Task item A = Decide whether each statement agrees with the fuel price article: (i) Petrol 95 reached its peak price of R22.41 per litre in February. (ii) Between March and August, petrol prices rose in two separate months. (iii) The July hike came mainly from worries about the situation in the Middle East. For each one, answer yes or no and quote the deciding words of the article.
Task item B = Extend the fuel price article by starting right after its final sentence.

Extract =
------------------------------------------------------------------------
South Africans are paying up to R89 less to fill up their tanks than they were earlier this year.

The cost of fuel peaked in February at R22.41 per litre for petrol 95, following a 12c per litre hike in January and a larger 82c per litre hike in February.

Thankfully, prices have since come down by a small amount, with all but one month seeing a drop in the cost of fuel.

Then vs now

Between March and August, South Africa received five petrol prices reductions and one increase, as shown below:

  • March – 7c per litre decrease
  • April – 72c per litre decrease
  • May – 22c per litre decrease
  • June – 5c per litre decrease
  • July – 52c per litre increase
  • August – 28c per litre decrease

Altogether, the reductions have slashed 82c from the price motorists are currently seeing at the pumps.

Unfortunately, the savings could have been significantly higher, were it not for a 52c hike in July.

The upset was primarily driven by the unstable situation in the Middle East at the time, when there were market concerns that the air strikes between Israel, Iran, and the United States would escalate into a prolonged conflict.

In any case, the price of fuel is slightly lower than what it was sitting at earlier this year, leading to a small but appreciable measure of relief for households.

The following table shows how much it costs to fill up different tank sizes in August 2025, compared to when fuel prices peaked back in February:

Tank sizeCost to refill in February 2025 (R22.41)Cost to refill in August 2025 (R21.59)Difference
30 litresR672.30R647.70– R24.60
40 litresR896.40R863.60– R32.80
50 litresR1,120.50R1,079.50– R41
60 litresR1,344.60R1,295.40– R49.20
70 litresR1,568.70R1,511.30– R57.40
80 litresR1,816.80R1,727.20– R89.60

Motorists with small cars are saving around R24.60 per top-up, while those with large bakkies and SUVs are spending up to R89 less.
------------------------------------------------------------------------
Dataset extract =
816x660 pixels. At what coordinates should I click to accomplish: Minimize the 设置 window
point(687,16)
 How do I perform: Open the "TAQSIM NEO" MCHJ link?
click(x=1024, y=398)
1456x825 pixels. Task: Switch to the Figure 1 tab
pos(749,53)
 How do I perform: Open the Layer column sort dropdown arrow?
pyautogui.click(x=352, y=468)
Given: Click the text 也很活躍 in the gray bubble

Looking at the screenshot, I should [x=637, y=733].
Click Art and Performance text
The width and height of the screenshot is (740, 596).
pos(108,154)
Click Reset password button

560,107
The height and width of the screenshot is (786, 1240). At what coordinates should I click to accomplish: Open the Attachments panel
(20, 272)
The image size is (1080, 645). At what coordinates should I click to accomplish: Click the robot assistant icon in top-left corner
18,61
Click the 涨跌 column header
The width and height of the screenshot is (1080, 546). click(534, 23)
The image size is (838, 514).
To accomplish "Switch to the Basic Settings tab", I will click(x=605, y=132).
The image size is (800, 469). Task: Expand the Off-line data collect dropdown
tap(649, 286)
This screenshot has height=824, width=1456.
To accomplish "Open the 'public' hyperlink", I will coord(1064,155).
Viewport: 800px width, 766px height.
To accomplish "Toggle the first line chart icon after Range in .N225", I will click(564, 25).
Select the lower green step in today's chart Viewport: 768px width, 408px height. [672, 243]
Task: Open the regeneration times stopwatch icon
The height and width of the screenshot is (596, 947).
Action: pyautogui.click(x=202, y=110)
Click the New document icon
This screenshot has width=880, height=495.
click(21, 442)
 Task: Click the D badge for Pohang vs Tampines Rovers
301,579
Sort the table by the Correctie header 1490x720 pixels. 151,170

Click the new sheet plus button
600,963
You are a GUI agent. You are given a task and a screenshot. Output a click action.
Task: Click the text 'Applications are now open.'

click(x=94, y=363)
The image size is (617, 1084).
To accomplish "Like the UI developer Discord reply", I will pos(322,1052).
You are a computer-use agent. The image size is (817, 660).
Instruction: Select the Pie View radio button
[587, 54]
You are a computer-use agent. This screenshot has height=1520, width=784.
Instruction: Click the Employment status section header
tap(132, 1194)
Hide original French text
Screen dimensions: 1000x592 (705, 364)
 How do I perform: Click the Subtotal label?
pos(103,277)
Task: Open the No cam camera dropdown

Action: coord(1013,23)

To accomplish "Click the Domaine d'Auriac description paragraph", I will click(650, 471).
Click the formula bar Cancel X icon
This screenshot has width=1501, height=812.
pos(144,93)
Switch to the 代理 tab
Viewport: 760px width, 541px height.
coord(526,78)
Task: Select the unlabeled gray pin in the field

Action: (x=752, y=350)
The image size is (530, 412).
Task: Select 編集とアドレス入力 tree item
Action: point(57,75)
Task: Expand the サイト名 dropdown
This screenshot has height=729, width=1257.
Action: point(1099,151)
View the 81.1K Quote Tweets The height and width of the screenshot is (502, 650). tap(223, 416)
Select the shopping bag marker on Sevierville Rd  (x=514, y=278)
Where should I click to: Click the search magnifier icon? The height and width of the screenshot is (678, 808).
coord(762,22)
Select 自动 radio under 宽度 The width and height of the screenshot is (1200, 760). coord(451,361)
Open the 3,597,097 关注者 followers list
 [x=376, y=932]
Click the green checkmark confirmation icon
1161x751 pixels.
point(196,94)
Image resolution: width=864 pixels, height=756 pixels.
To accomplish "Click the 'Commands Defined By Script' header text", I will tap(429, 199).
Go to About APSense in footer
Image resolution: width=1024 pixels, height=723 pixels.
------------------------------------------------------------------------
Result A =
(i) Yes: "The cost of fuel peaked in February at R22.41 per litre for petrol 95"
(ii) No: "South Africa received five petrol prices reductions and one increase"
(iii) Yes: "The upset was primarily driven by the unstable situation in the Middle East at the time"

Result B =
It’s not much, admittedly, but it’s always worth bearing in mind that the cost of fuel has a knock-on effect on the price of other goods and services, meaning that any reduction is good for the economy as a whole.

Could have been better

The cost of petrol has been largely stagnant this year with modest under recoveries and over recoveries over the past few months.

Not helping matters is the fact that, back in June, the government elected to raise the General Fuel Levy (GFL) for the first time in three years to account for inflation.

The GFL had been frozen since the Covid-19 pandemic as an part of an economic relief measure for households.

However, the government decided to raise the GFL this year to partially make up for the now-scrapped proposal to raise VAT.

Consequently, the GFL now adds R4.01 and R3.85 to the cost of every litre of petrol and diesel sold in South Africa, respectively.

There have been proposals to deregulate or review the way the country’s fuel prices are calculated, but these measures are unlikely to make a tangible difference to consumers’ wallets.

Eliminating the GFL, for example, is highly unlikely as it would cost the fiscus an estimated R90 billion per annum.

Even if the government were to do this, it would undoubtedly look for another revenue stream to make up the difference, putting a financial burden on households one way or another.